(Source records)
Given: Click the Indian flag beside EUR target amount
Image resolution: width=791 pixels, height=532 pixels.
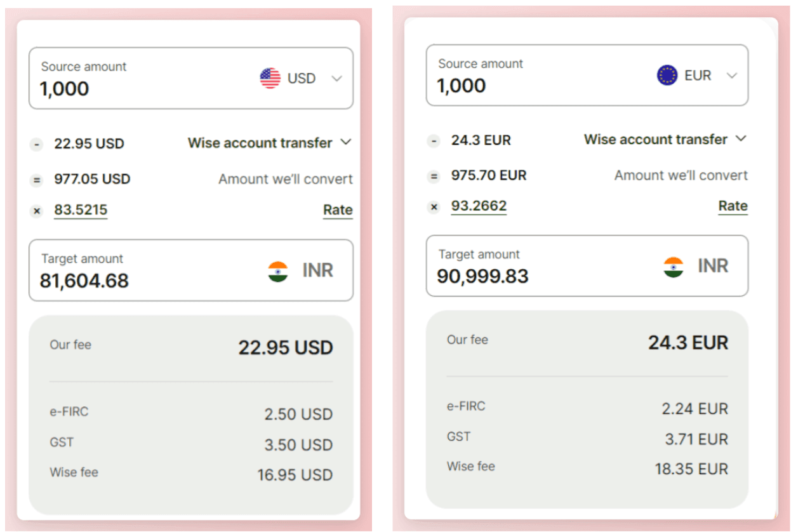Looking at the screenshot, I should point(674,266).
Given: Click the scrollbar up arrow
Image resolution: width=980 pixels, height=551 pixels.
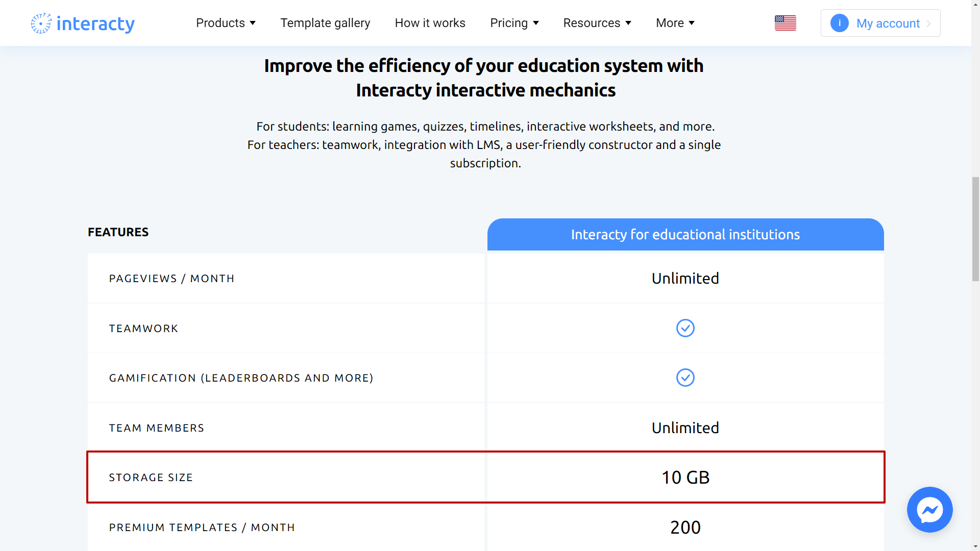Looking at the screenshot, I should point(975,4).
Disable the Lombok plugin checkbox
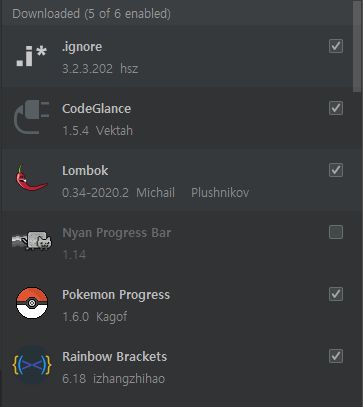Viewport: 363px width, 407px height. (336, 170)
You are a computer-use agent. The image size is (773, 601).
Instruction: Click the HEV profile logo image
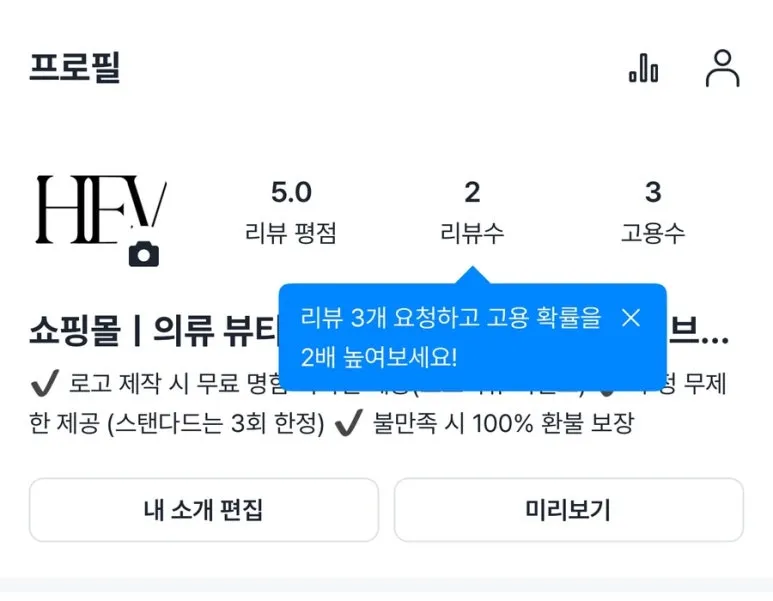(x=101, y=210)
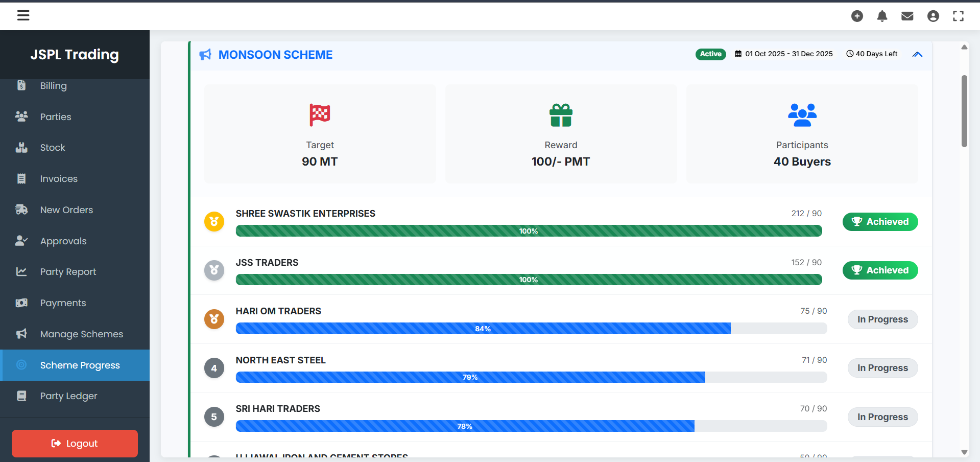Click Achieved badge for Shree Swastik Enterprises
The width and height of the screenshot is (980, 462).
pos(880,222)
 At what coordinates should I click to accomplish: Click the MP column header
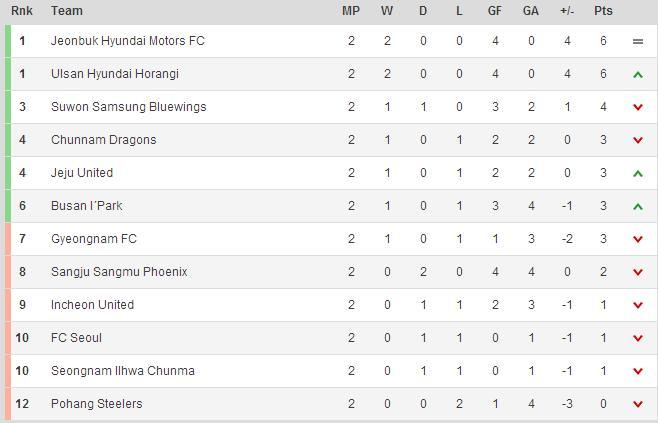coord(351,11)
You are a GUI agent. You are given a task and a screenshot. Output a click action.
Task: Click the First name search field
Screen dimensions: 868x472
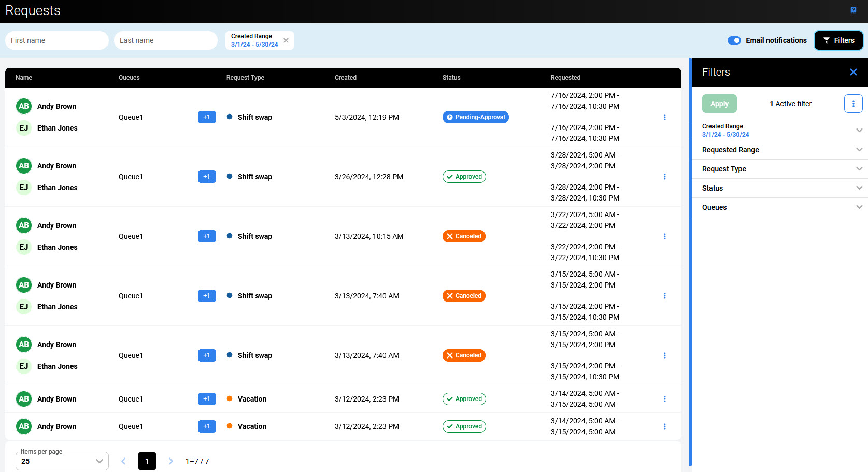[57, 40]
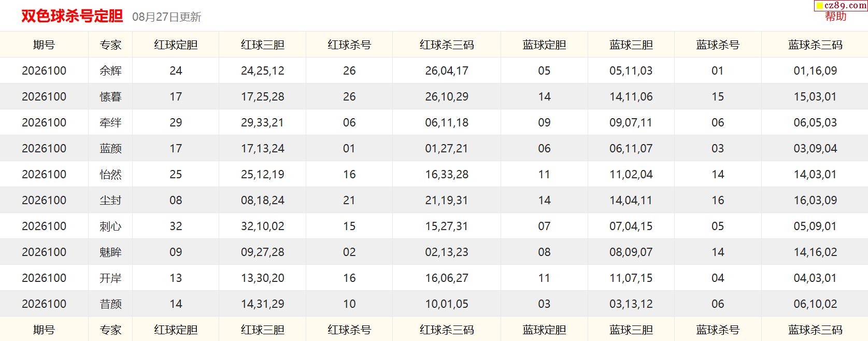This screenshot has width=868, height=341.
Task: Click the top 红球杀三码 column header
Action: (x=447, y=45)
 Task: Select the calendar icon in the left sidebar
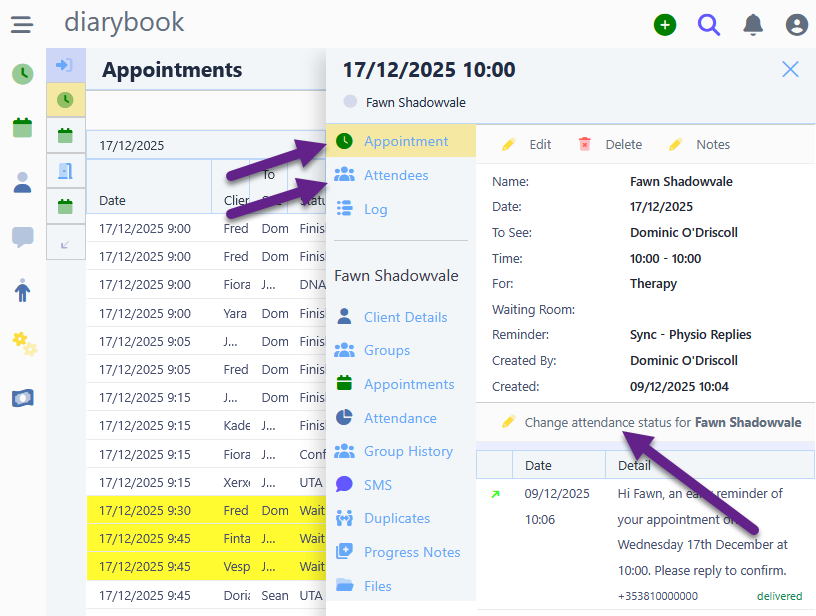[22, 128]
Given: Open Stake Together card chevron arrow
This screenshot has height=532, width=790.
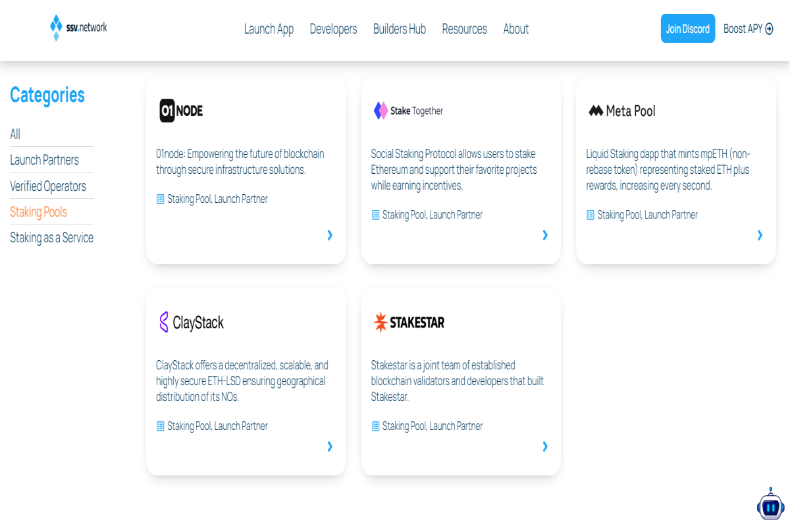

(Task details):
Reproduce the data word for word without its images.

(Output below):
Given: Click the Indian flag beside EUR target amount
Image resolution: width=791 pixels, height=532 pixels.
Looking at the screenshot, I should point(674,266).
Given: Click the scrollbar up arrow
Image resolution: width=980 pixels, height=551 pixels.
Looking at the screenshot, I should point(975,4).
Disable the Lombok plugin checkbox
Viewport: 363px width, 407px height. (336, 170)
You are a computer-use agent. The image size is (773, 601).
Instruction: Click the HEV profile logo image
(x=101, y=210)
Click Achieved badge for Shree Swastik Enterprises
The width and height of the screenshot is (980, 462).
pos(880,222)
 At what coordinates should I click to accomplish: Click the MP column header
coord(351,11)
You are a GUI agent. You are given a task and a screenshot. Output a click action.
Task: Click the First name search field
Screen dimensions: 868x472
[57, 40]
This screenshot has width=868, height=341.
Task: Click the top 红球杀三码 column header
Action: (x=447, y=45)
 Task: Select the calendar icon in the left sidebar
[22, 128]
Given: Open Stake Together card chevron arrow
This screenshot has height=532, width=790.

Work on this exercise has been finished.